Indeed, P.J. Patterson is statesman in residence at The University of the West Indies (UWI) at Mona. That is a platform from which he can leverage his considerable experience in international affairs and the politics of development, as well as his extensive global contacts, to encourage the academy to think about, and offer solutions to, the matter he has laced on the table. However, Mr Patterson has even greater purchase than his title suggests. The UWI has a Centre for Africa-Caribbean Advocacy, named for Mr Patterson. Among its jobs is to promote the ideas of the kind posited by the former prime minister.

YEAR OLD

That Patterson Centre is now a year old, which, admittedly, is a short span in the life of an institution. But the global environment and the crises that confront Africa and the Caribbean insist upon urgency. It is in that context that this newspaper, and we expect regional policymakers, look forward to the centre’s report on its work over the past year on the programmes and projects on how Africa and the Caribbean should define, and cooperate on, common interests.

Some of these, of course, are obvious. Mr Patterson, in his Marcus Garvey Lecture last week, noted the 75,000 doses of COVID-19 vaccines that Jamaica has received via the African Union’s African Medical Supplies Platform (AMSP). Jamaica is hoping for, perhaps, another million doses of vaccines under that initiative. Other Caribbean countries have also received vaccines via the AMSP.

This sharing of vaccines is a great act of solidarity by Africa. Like the Caribbean, Africa has had limited access to the drugs. Indeed, only three per cent of Africa’s population has had at least one jab.

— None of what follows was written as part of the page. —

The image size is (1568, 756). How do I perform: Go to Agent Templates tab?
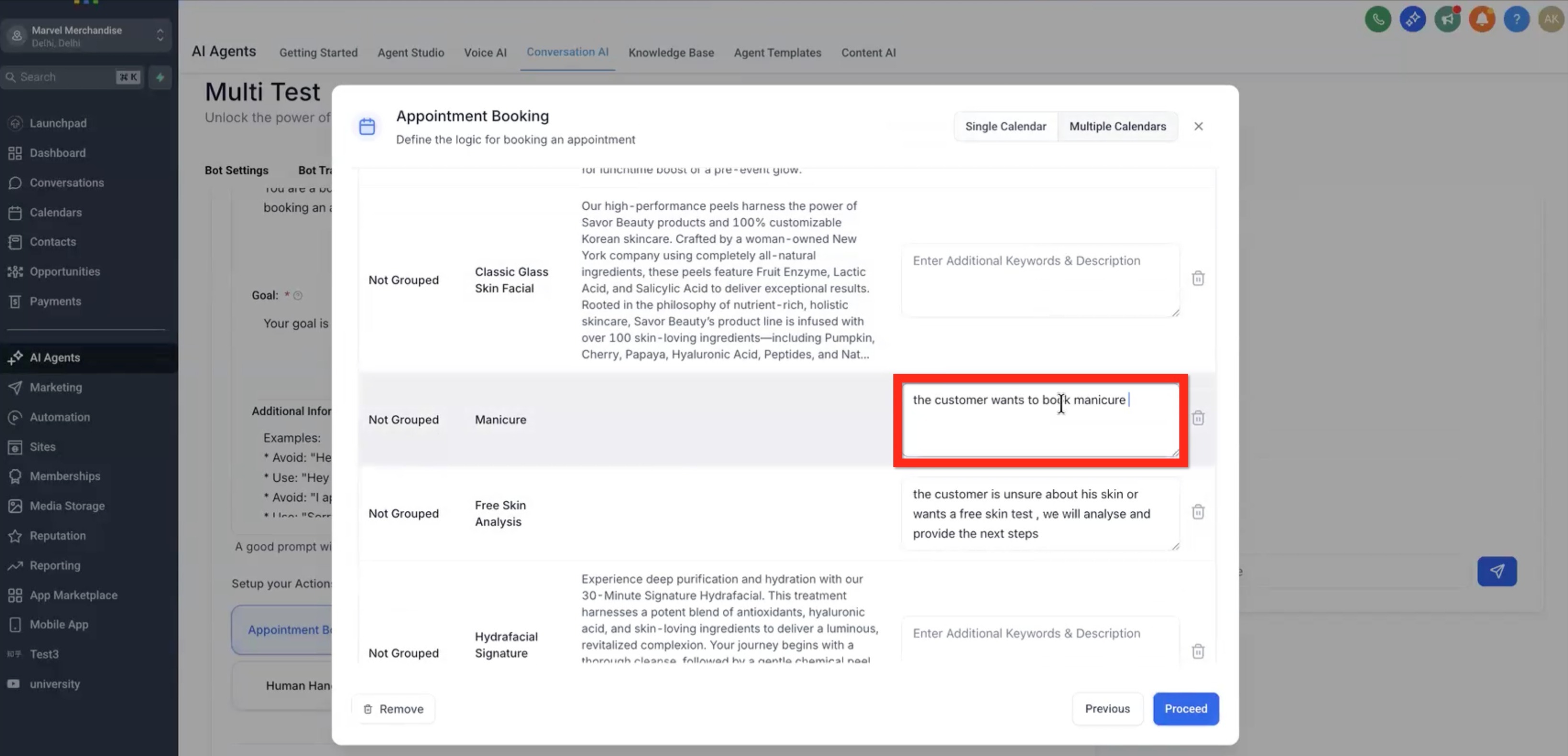[x=777, y=53]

Joint advocacy for fair access to vaccines by developing countries, including support at the World Trade Organization (WTO) for waiving intellectual property rights to production of the drugs, is an area in which African and the Caribbean can make common cause. The Patterson Centre should help in this endeavour by making not only an ethical case for vaccine access, but by providing the arguments for why short-circuiting the WTO agreement on the Trade-Related Aspects of Intellectual Property Rights won’t be the death of innovation and offers long-term value to the global economy. Indeed, both Africa and the Caribbean have been hard hit by the pandemic and need to have their populations substantially vaccinated if they are to have a decent shot of a sustainable economic recovery.

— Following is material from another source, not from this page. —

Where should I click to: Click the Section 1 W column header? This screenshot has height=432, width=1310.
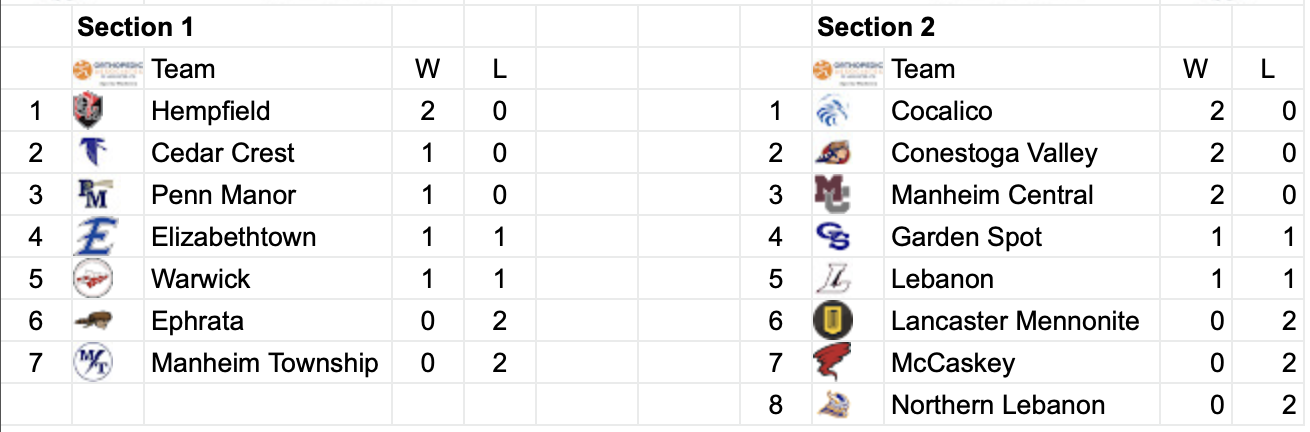click(x=428, y=69)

DISRUPTION OF OLD GLOBAL ORDER

Further, as Mr Patterson observed more than a year ago, the pandemic has exacerbated the disruption of the old global order. And it is now clear that the passage of Donald Trump and America’s return to the semblance of multilateralism notwithstanding, things won’t return precisely to previous norms. America’s new president, Joe Biden, may not offer Mr Trump’s strident bellicosity and the great power politics of the 19th and early 20th centuries. He nonetheless shares Mr Trump’s idea of containing China’s growing economic and geopolitical influence. Moreover, the shaping of the world, as was clear from last week’s G7 summit, is primarily to be the function of plurilateral discussions at the rich members’ club. That, Mr Patterson argued in early 2020, must be allowed to be the case. “The reconfiguration of global power and the restructuring of the global economy cannot be left to the market or the dictations of the few determined to continue to shape the future by unilateral decisions without international consultation,” he said.

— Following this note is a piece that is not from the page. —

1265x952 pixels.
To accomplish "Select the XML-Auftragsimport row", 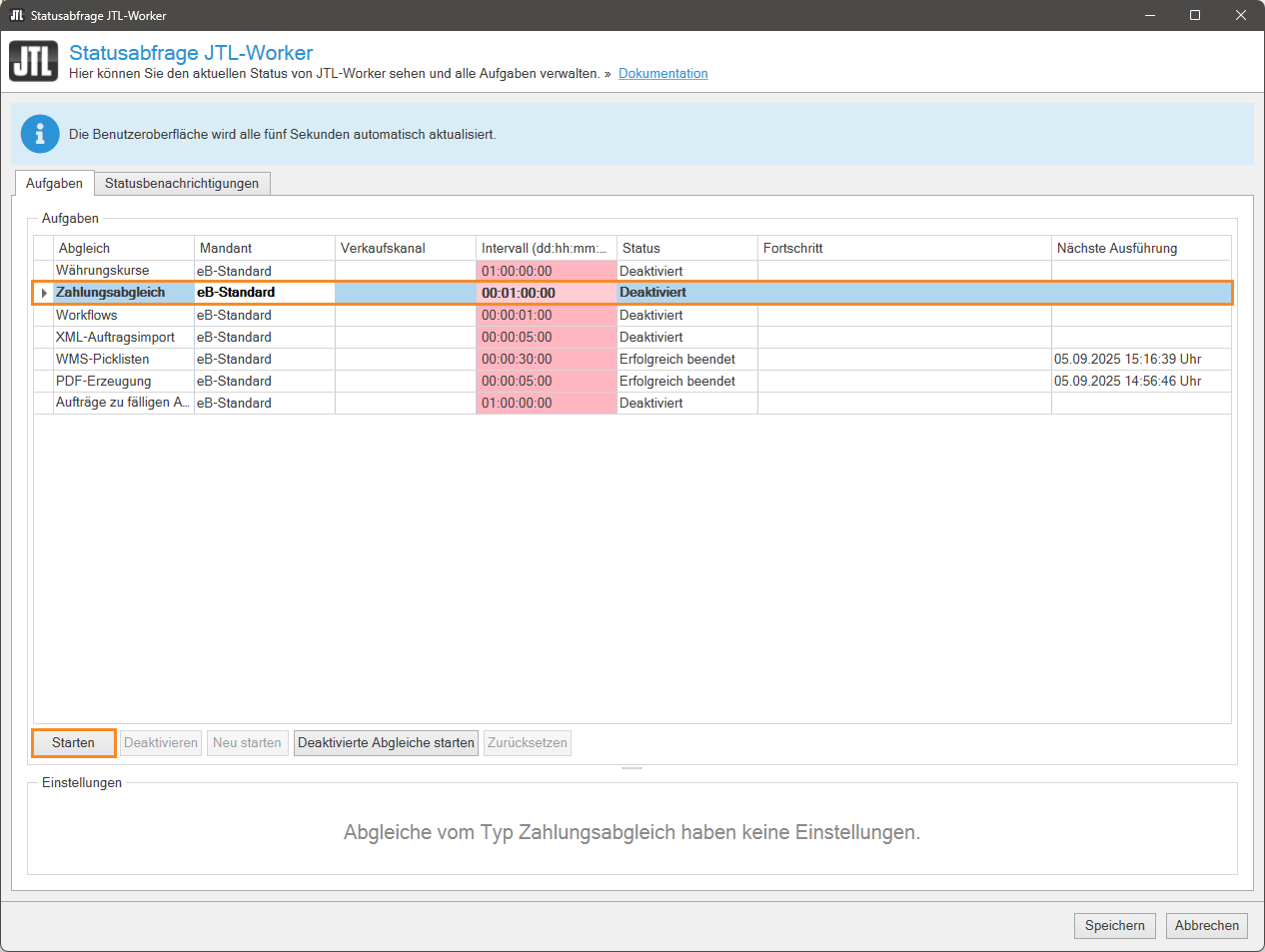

Developing countries, especially those in Africa and the Caribbean, must be at the table. However, merely having a seat is not enough. They must also have compelling arguments and strategies for leveraging the continent’s and the Caribbean’s combined numbers. This means identifying mechanisms for greater cooperation among the countries of the so-called global South. The Patterson Centre is expected to show how these can be accomplished while sustaining broad global partnerships.

Although the Patterson Centre is ensconced in an academy, its output is not expected to be arcane and inaccessible. It ought, of course, to be deep and rigorous, representing public scholarship around which there can be robust debate. The region looks forward to the coming out of the Patterson Centre.